Mingas, who calls himself the leader of the Front for the Liberation of the Enclave of Cabinda forces, or FLEC, said Monday his group was behind the attack.
But another official in Cabinda has denied that FLEC forces were behind the ambush. In a telephone interview with the AP on Sunday, Tiburcio Tati Tchingobo said his group had no objection to the tournament, even with play in Cabinda.
“The tournament can go on, but we are worried about security. We don’t have any problem with our fellow African brothers,” said Tchingobo, minister of defense in the self-declared Federal State of Cabinda, when reached on a satellite phone number.
Portugal’s state-run Lusa news agency said FLEC claimed responsibility in a message on Friday.
The conflicting reports could stem from divisions among pro-independence groups in Cabinda. Several claim the name FLEC.
Cabinda’s armed groups have been weakened by the factional fighting. But periodic announcements from the Angolan government that the Cabinda uprising has been quelled — either by force or negotiations — have been followed by new outbreaks of violence.

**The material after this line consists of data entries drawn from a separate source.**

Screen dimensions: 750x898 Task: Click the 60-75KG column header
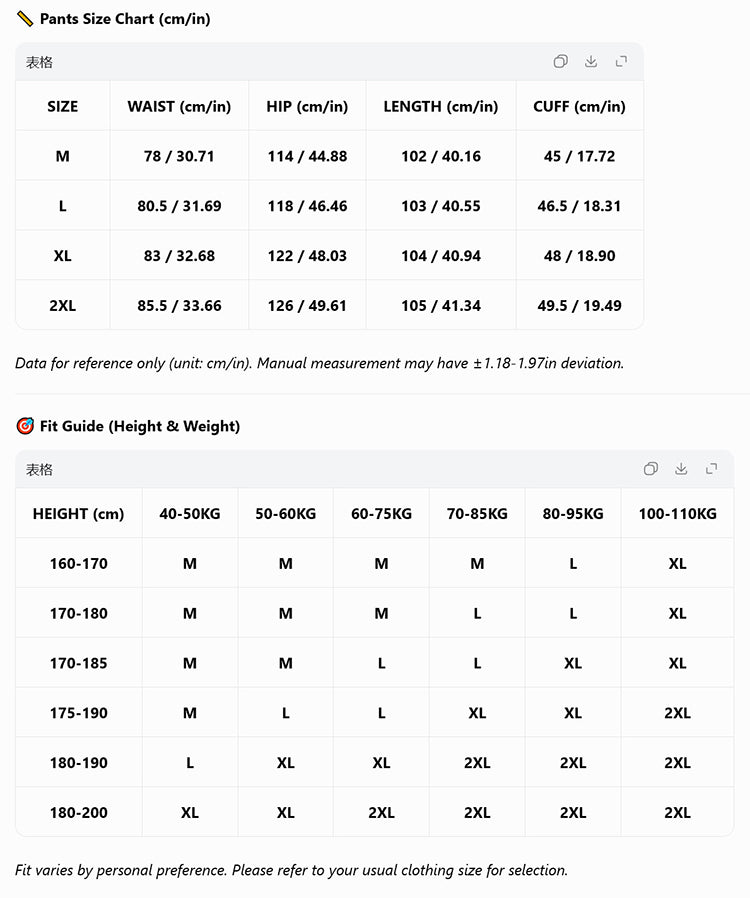point(381,514)
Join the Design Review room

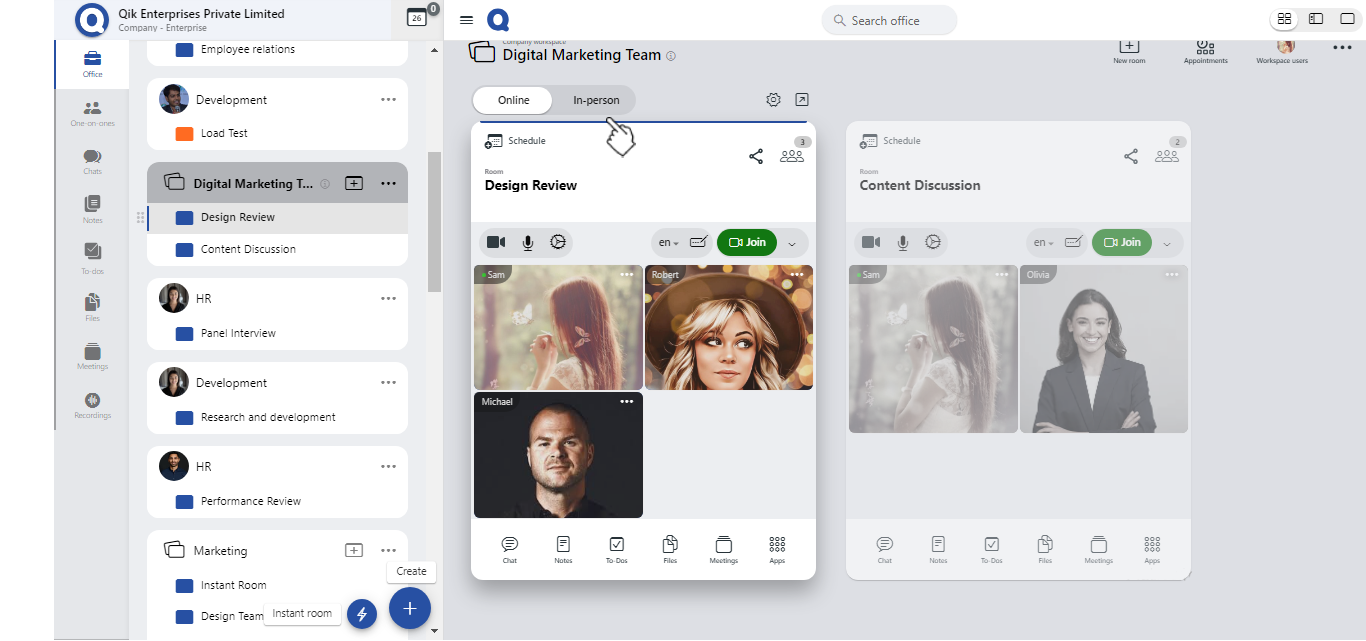pos(747,242)
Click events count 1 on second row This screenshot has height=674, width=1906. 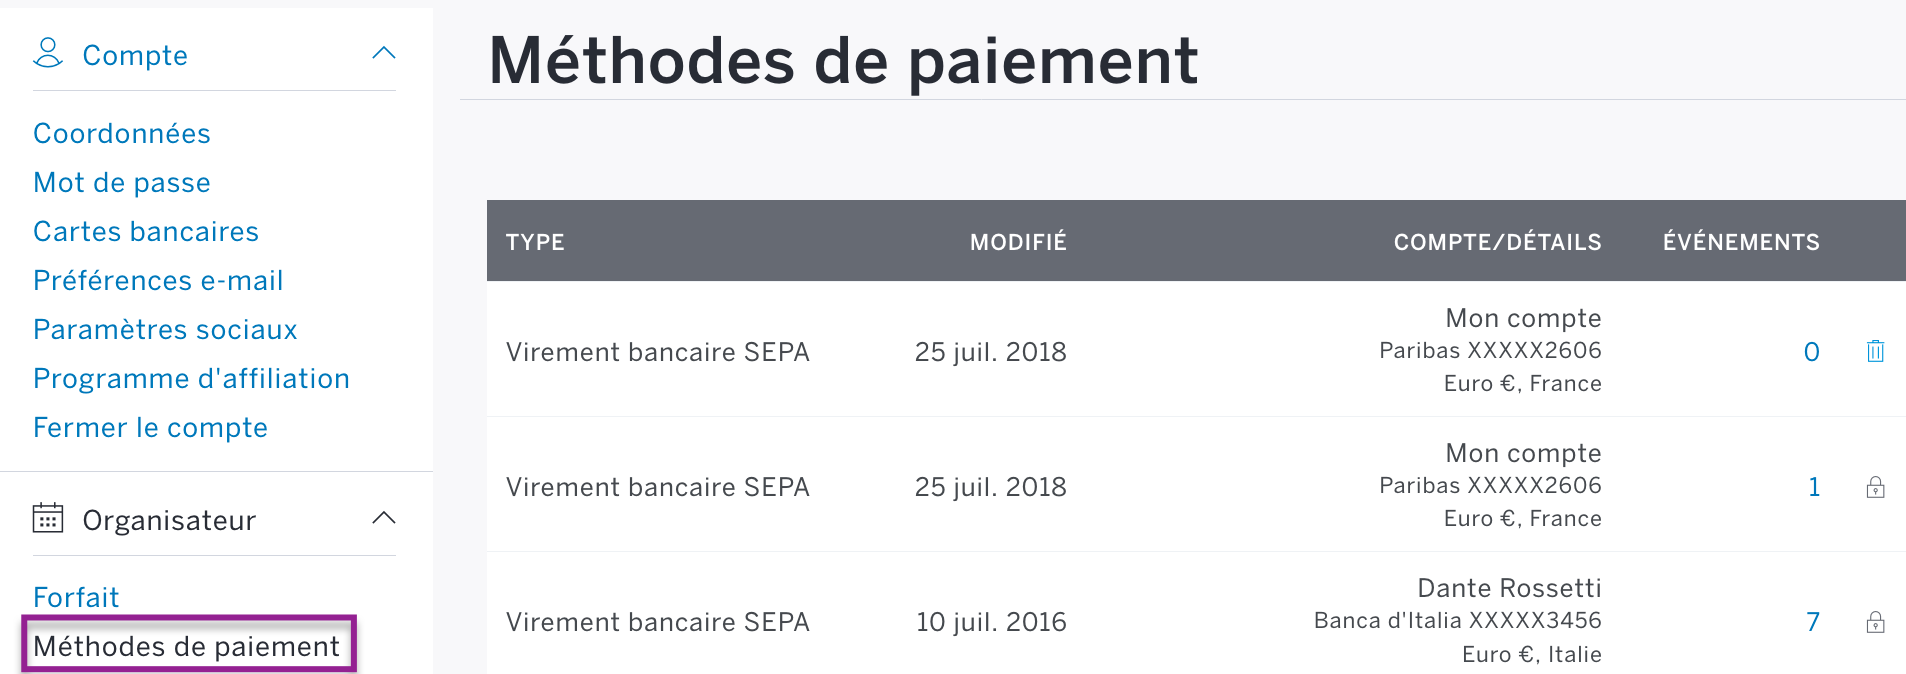(x=1813, y=487)
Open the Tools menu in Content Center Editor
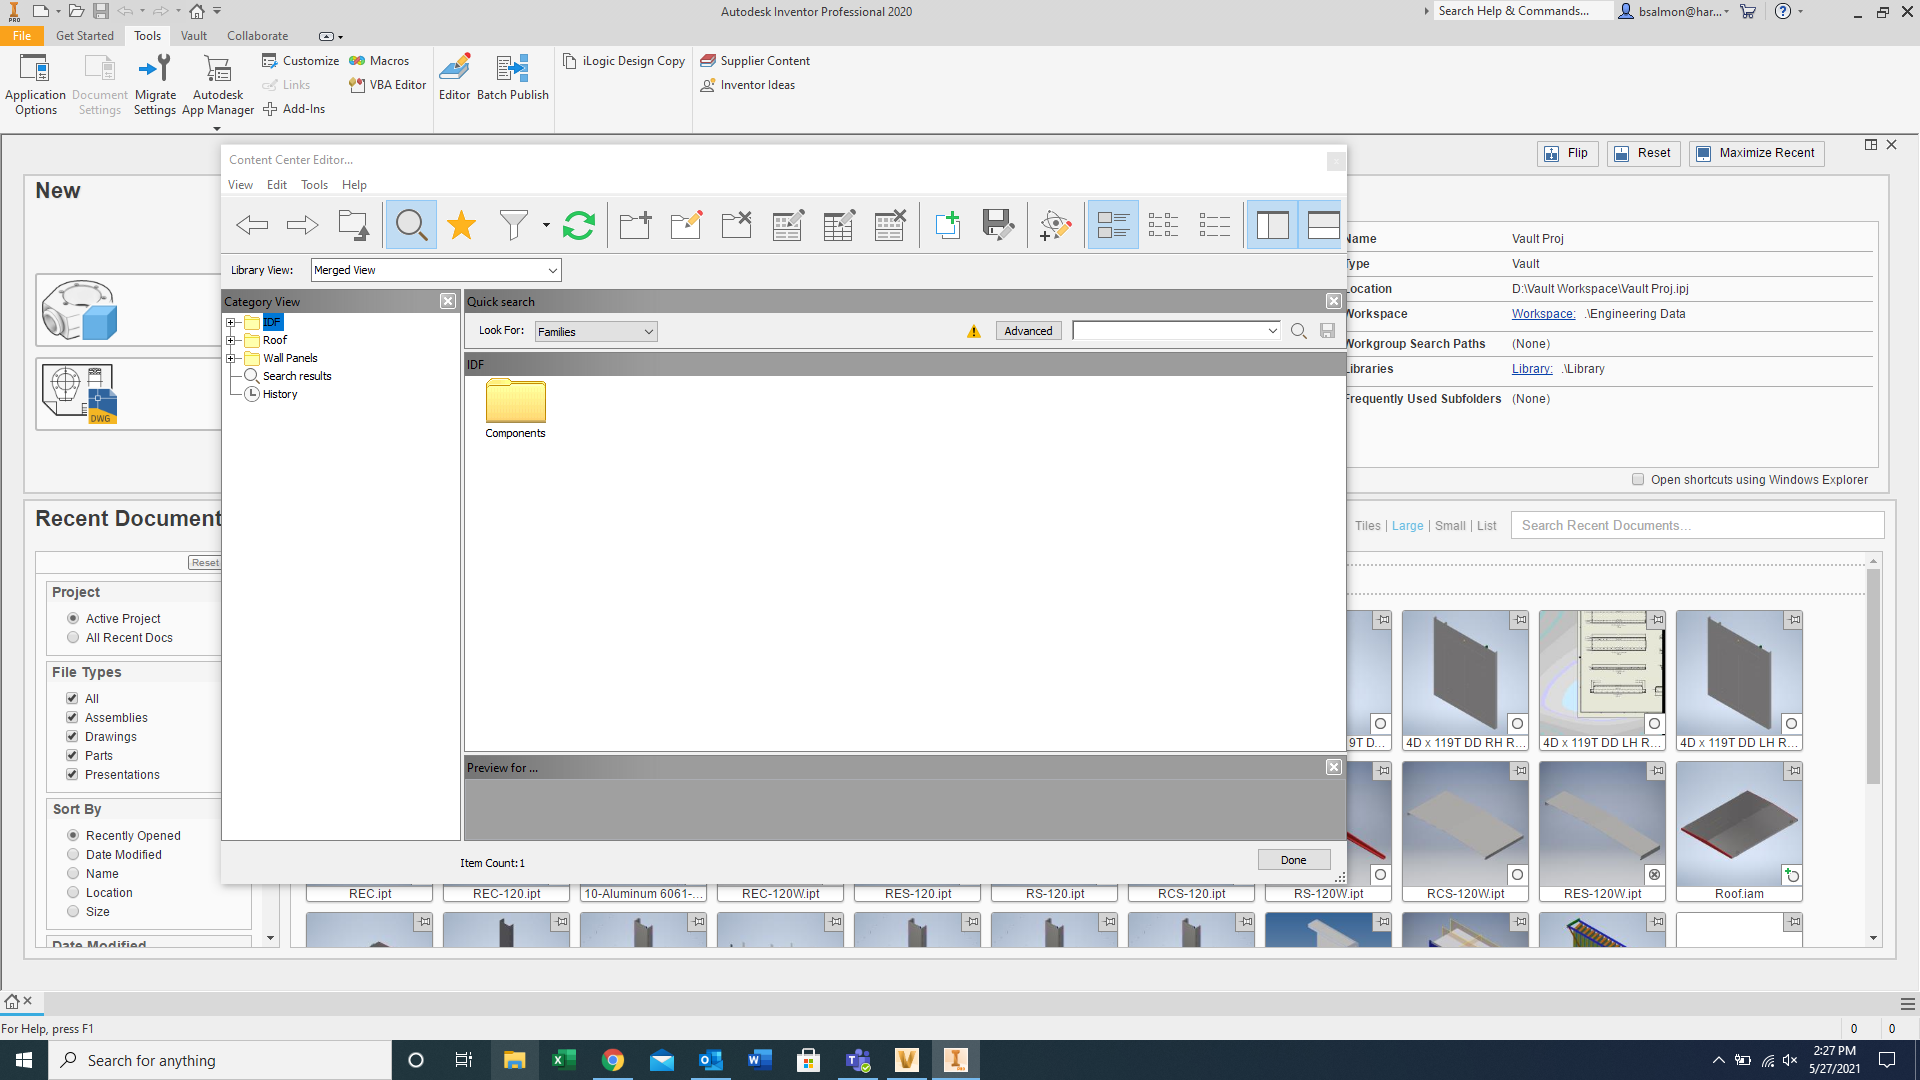The width and height of the screenshot is (1920, 1080). pyautogui.click(x=314, y=184)
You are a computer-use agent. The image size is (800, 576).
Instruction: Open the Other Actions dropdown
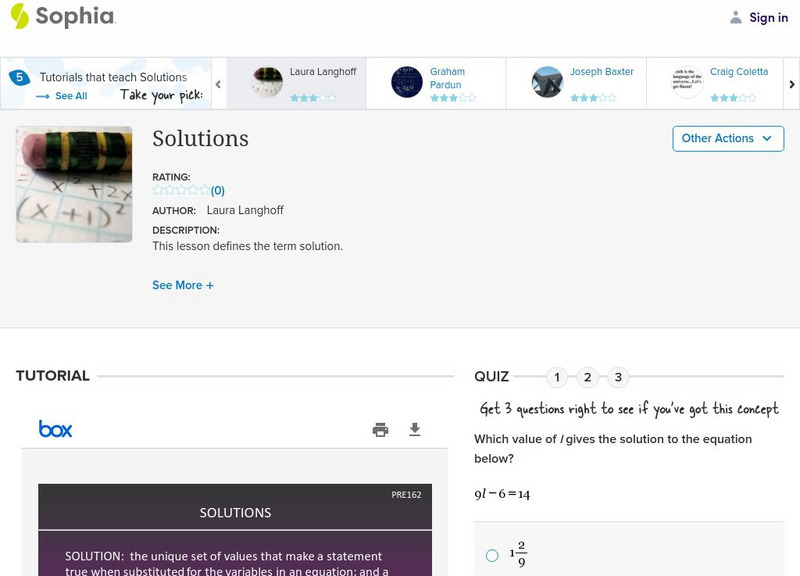coord(728,138)
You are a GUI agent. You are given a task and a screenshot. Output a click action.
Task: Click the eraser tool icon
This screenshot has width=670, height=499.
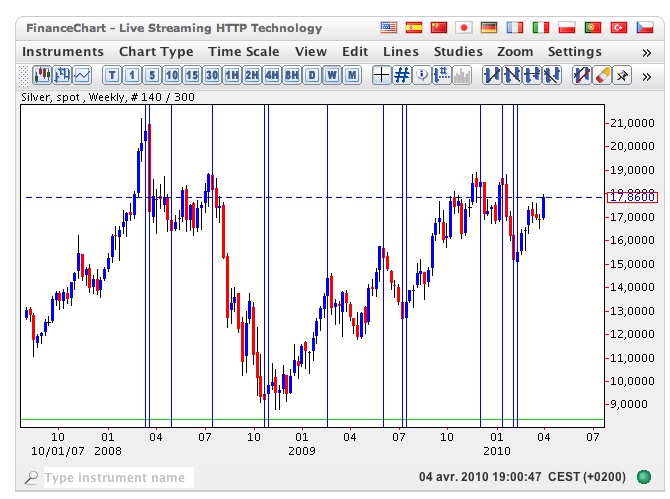601,74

The Angolan government has denied charges from international human rights groups its military has committed atrocities in Cabinda. In Sunday’s exclusive interview, Tchingobo said he feared the attack on the Togolese team would spark a crackdown by Angolan forces in Cabinda after the tournament ends.
Angola has been struggling to climb back from decades of violence, and its government was banking on the tournament as a chance to show the world it was on the way to recovery.
Cabinda’s unrest is unrelated to — and often overshadowed by — a broader civil war that lasted nearly three decades and ended in 2002.